Il Fisco continua a essere uno dei pilastri dell’azione del governo Meloni. Anzi, per molti osservatori rappresenta il settore nel quale l’esecutivo ha prodotto il maggior numero di interventi concreti. Tra rottamazioni delle cartelle, taglio del cuneo fiscale, modifiche all’IRPEF, ampliamento della flat tax e altre misure fiscali, le novità non sono mancate dall’inizio della legislatura.
E altre potrebbero arrivare con la prossima legge di Bilancio. La manovra per il 2027, infatti, sarà l’ultima della legislatura e rappresenterà un passaggio politico particolarmente significativo in vista delle future elezioni. Da tempo si parla di due possibili interventi fiscali molto attesi, ma solo uno dei due sembra avere concrete possibilità di vedere la luce.
A confermarlo è stato Maurizio Leo, viceministro dell’Economia e delle Finanze e numero due del dicastero guidato da Giancarlo Giorgetti.
In arrivo una nuova sforbiciata all’IRPEF: quali novità per la flat tax?
All’orizzonte potrebbe esserci un nuovo intervento sull’IRPEF, con l’obiettivo di alleggerire ulteriormente la pressione fiscale sul cosiddetto ceto medio.
La novità potrebbe trovare spazio nella prossima legge di Bilancio e riguarda il secondo scaglione IRPEF, già interessato da una riduzione dell’aliquota negli ultimi anni.

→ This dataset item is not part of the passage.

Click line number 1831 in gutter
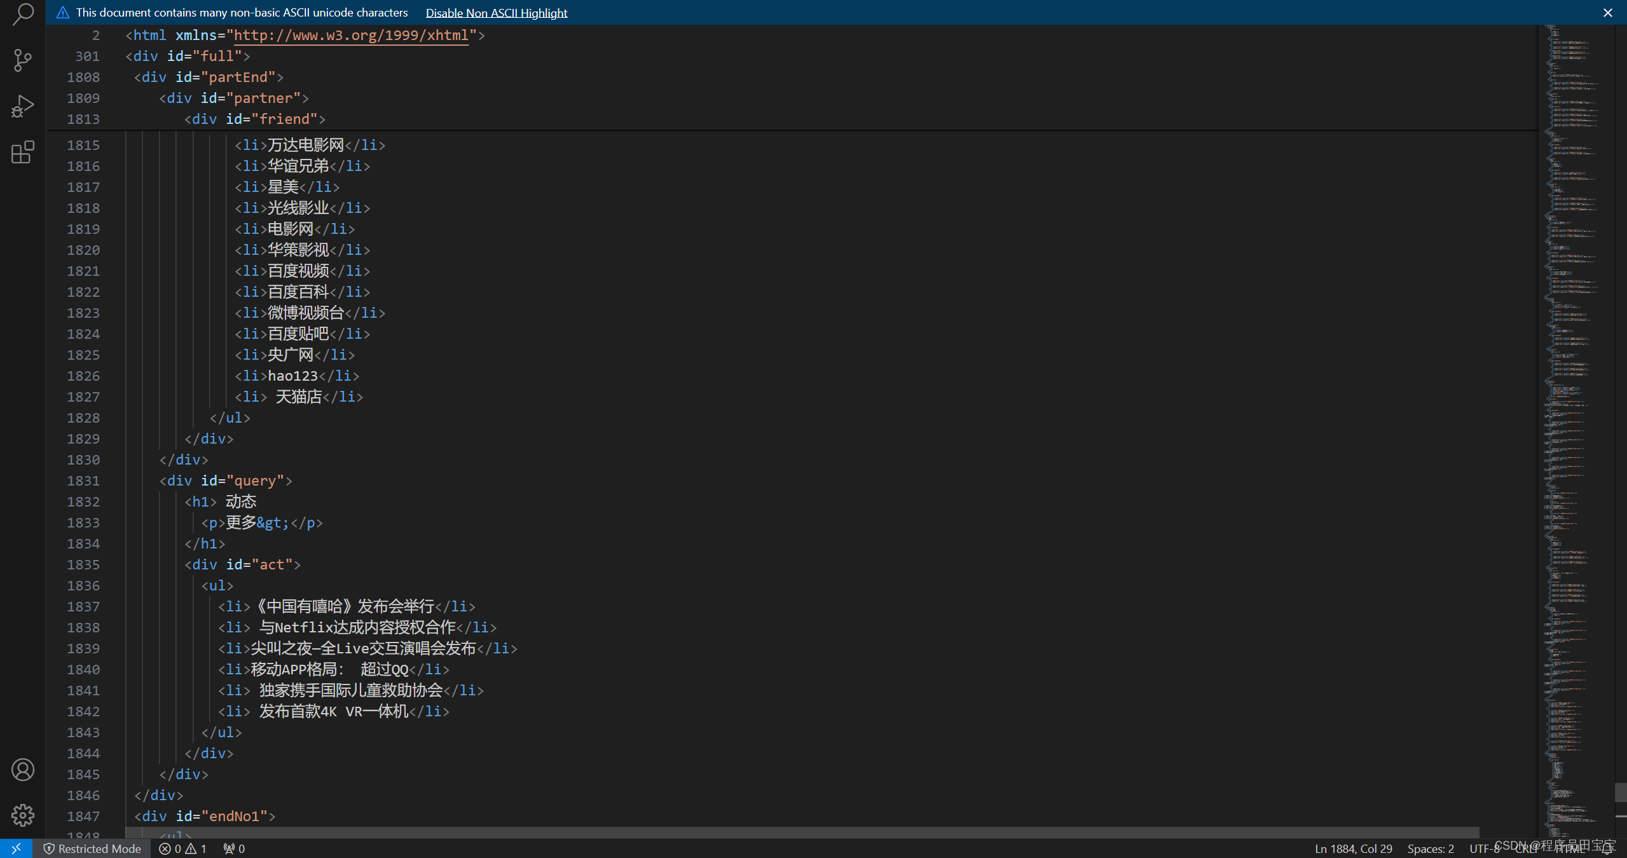coord(83,480)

Fino al 31 dicembre 2025, infatti, la fascia di reddito compresa tra 28.000 e 50.000 euro era tassata con un’aliquota del 35%. Dal 2026, invece, l’aliquota è stata ridotta al 33%, garantendo un primo beneficio fiscale ai contribuenti interessati.
Già durante la fase di elaborazione della riforma si era parlato della possibilità di ampliare il secondo scaglione fino a 60.000 euro di reddito. Ma il progetto non venne concretizzato. Ora, però, l’ipotesi torna d’attualità e potrebbe essere inserita nella manovra per il 2027.
Ecco le novità possibili e quelle più difficili da realizzare
Se la modifica dovesse andare in porto, il secondo scaglione IRPEF sarebbe esteso dagli attuali 50.000 euro fino a 60.000 euro di reddito.
In pratica, la quota di reddito compresa tra 50.000 e 60.000 euro, oggi tassata al 43% perché ricade nel terzo e ultimo scaglione, passerebbe a beneficiare dell’aliquota del 33%.
Si tratterebbe di una riduzione del prelievo fiscale pari a 10 punti percentuali su quella fascia di reddito. Con un vantaggio significativo per i contribuenti interessati.
Nel corso di una recente intervista, Maurizio Leo ha definito questa misura «probabile al 70%», lasciando intendere che il progetto sia già in una fase avanzata di valutazione.
Diverso, invece, il discorso relativo alla flat tax per le partite IVA in regime forfettario.
Da tempo si parla della possibilità di elevare la soglia massima di accesso dagli attuali 85.000 euro a 100.000 euro di ricavi o compensi annui, ma su questo fronte il viceministro ha mostrato molta più prudenza.
Secondo Leo, infatti, le condizioni finanziarie necessarie per sostenere un ampliamento del regime forfettario non sembrano oggi particolarmente favorevoli. Per questo motivo, mentre il taglio dell’IRPEF appare una prospettiva concreta per il 2027, l’innalzamento della soglia della flat tax resta, almeno per il momento, un’ipotesi decisamente più difficile da realizzare.